Les extraits pancréatiques (Créon*, Eurobiol*) sont indispensables en cas d’insuffisance pancréatique exocrine (amaigrissement, diarrhée avec stéatorrhée).

Leur intérêt dans la prévention des poussées douloureuses par mise au repos du pancréas n’est pas démontré.

Traitement médical des crises douloureuses :

– Outre les mesures hygiénodiététiques, il repose sur les antalgiques (paracétamol et dextropropoxyfène). Le recours à des antalgiques puissants est parfois nécessaire (buprénorphine, morphine) exposant au risque d’accoutumance.

–  L’aspiration digestive n’a pas de rôle antalgique démontré et n’est utile qu’en cas de vomissements.

– La réalisation d’un bloc cœliaque (sympatholyse chimique du plexus cœliaque) sous contrôle radiologique est parfois proposée mais son efficacité est discutée.

Traitement chirurgical :

Deux types d’interventions sont possibles.

Exérèses pancréatiques

– La duodéno-pancréatectomie céphalique consiste à effectuer une résection de la tête du pancréas et du duodénum qui lui est accolé :

– elle s’accompagne obligatoirement d’une anastomose bilio-jéjunale, gastro-jéjunale et wirsungo-gastrique (ou wirsungo-jéjunale) ;

– les indications de la duodéno-pancréatectomie céphalique sont limitées (hypertrophie de la tête du pancréas compliquée de pseudo-kyste avec douleurs rebelles et compression bilio-digestive et surtout s’il existe une suspicion de micro-abcès diffus de la tête).

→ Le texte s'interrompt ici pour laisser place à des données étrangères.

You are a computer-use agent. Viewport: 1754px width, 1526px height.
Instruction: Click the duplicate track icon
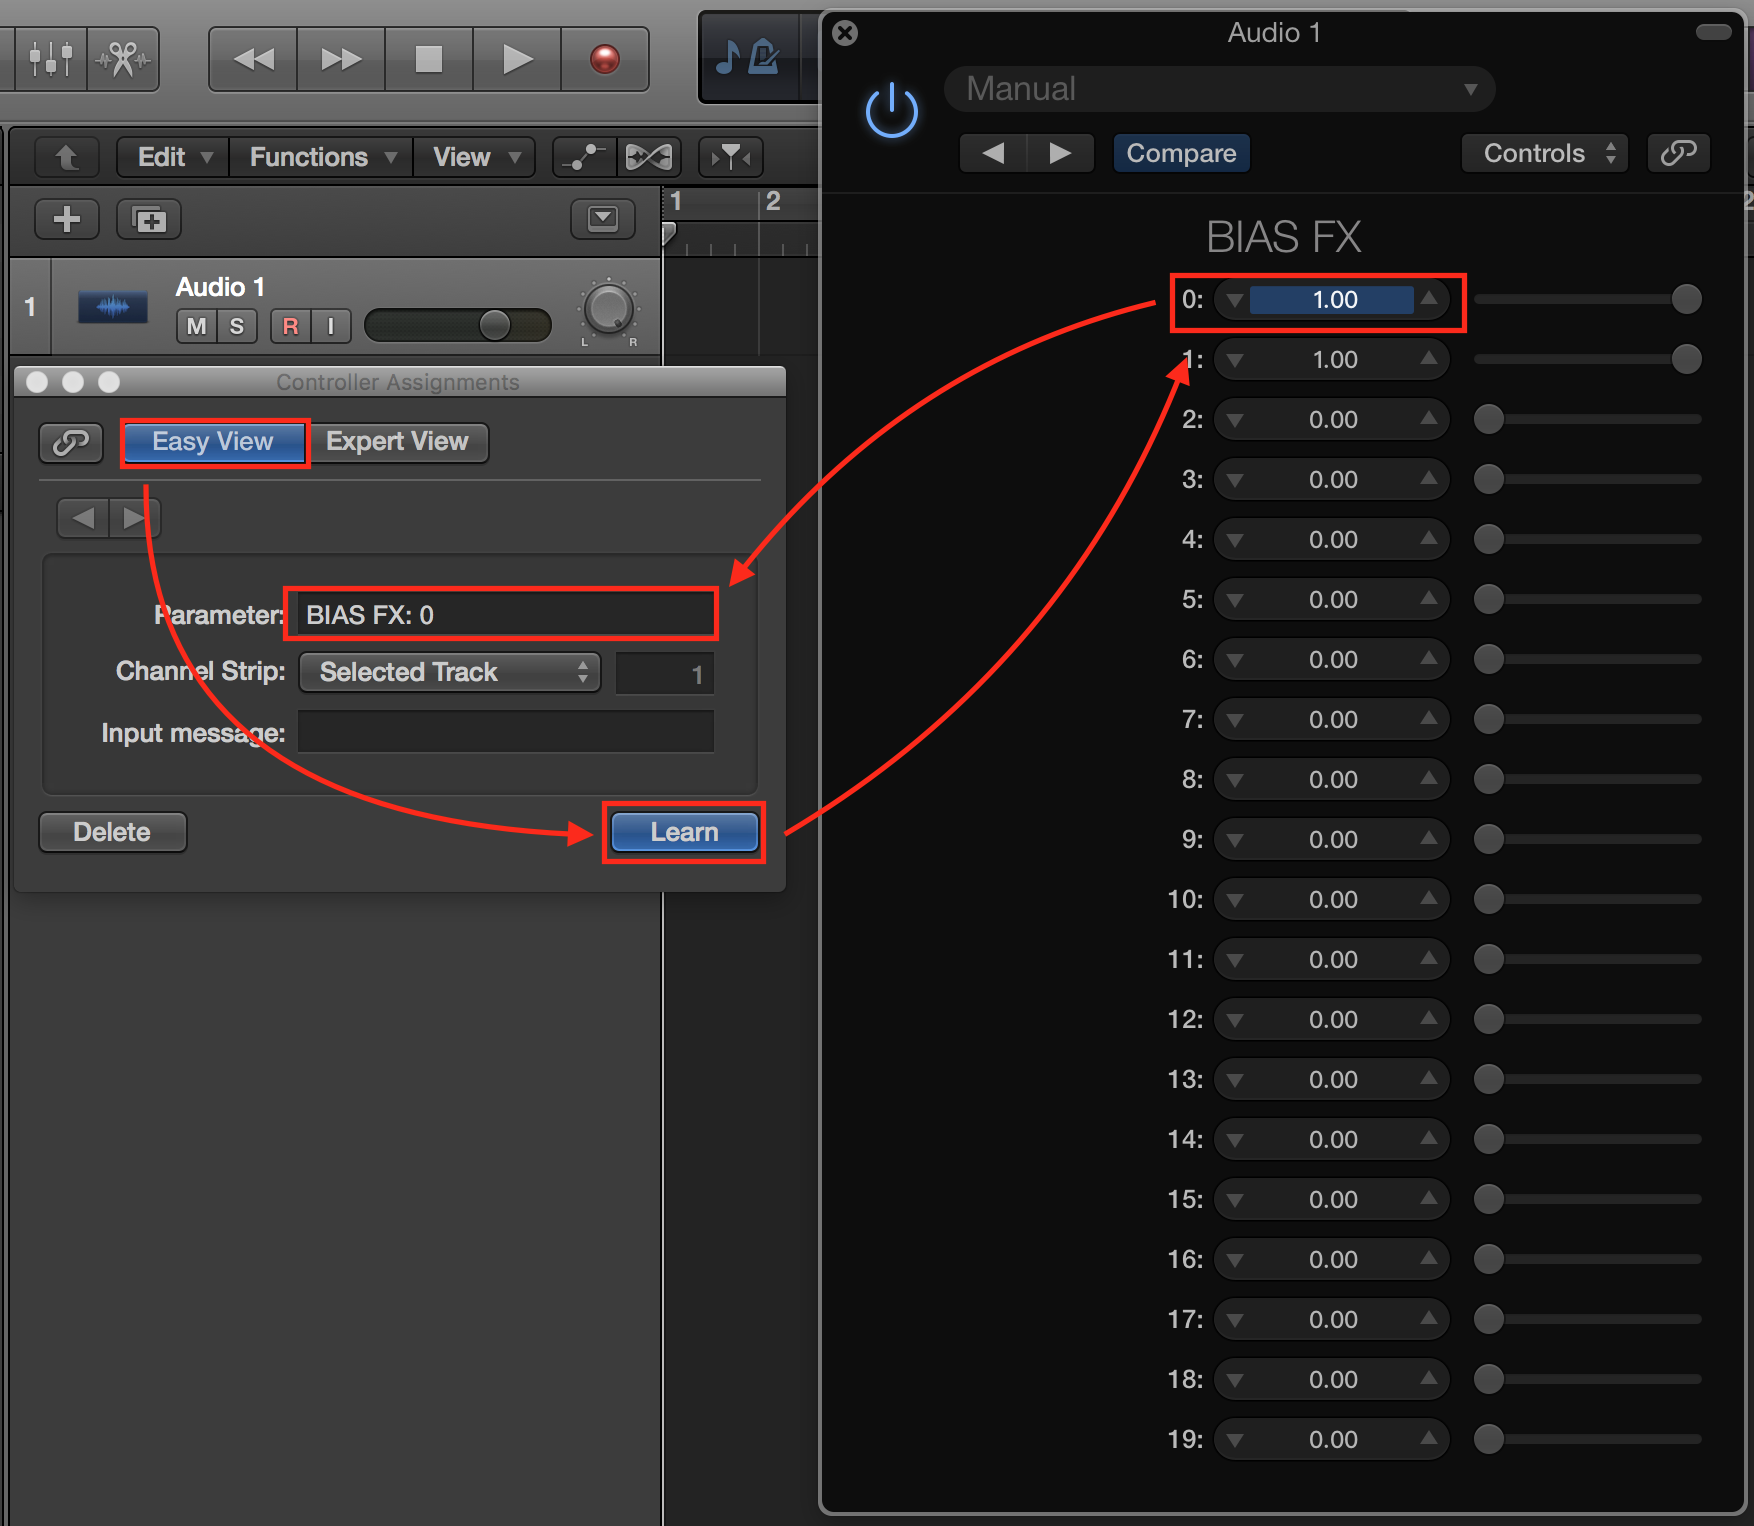(x=149, y=219)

– La spléno-pancréatectomie gauche enlève la queue du pancréas et la rate.

– La pancréatectomie totale qui conjugue les deux précédentes n’a pratiquement plus d’indication dans la pancréatite chronique.

Interventions de dérivation

Les interventions de dérivation sont souvent associées les unes aux autres :

– dérivation du canal de Wirsung dilaté par anastomose wirsungo-gastrique ou wirsungo-jéjunale.

– dérivation biliaire par anastomose cholédoco-duodénale ou cholédoco-jéjunale.

– dérivation digestive duodénale par anastomose gastro-jéjunale.

– dérivation d’un pseudo-kyste par anastomose kysto-duodénale, kysto-gastrique ou kysto-jéjunale.

L’intervention chirurgicale est indiquée en cas de complication ou de douleur rebelle.

Cependant, en cas de pseudo-kyste, le développement de techniques interventionnelles non chirurgicales (radiologique et endoscopique) a fait diminuer les indications de la chirurgie.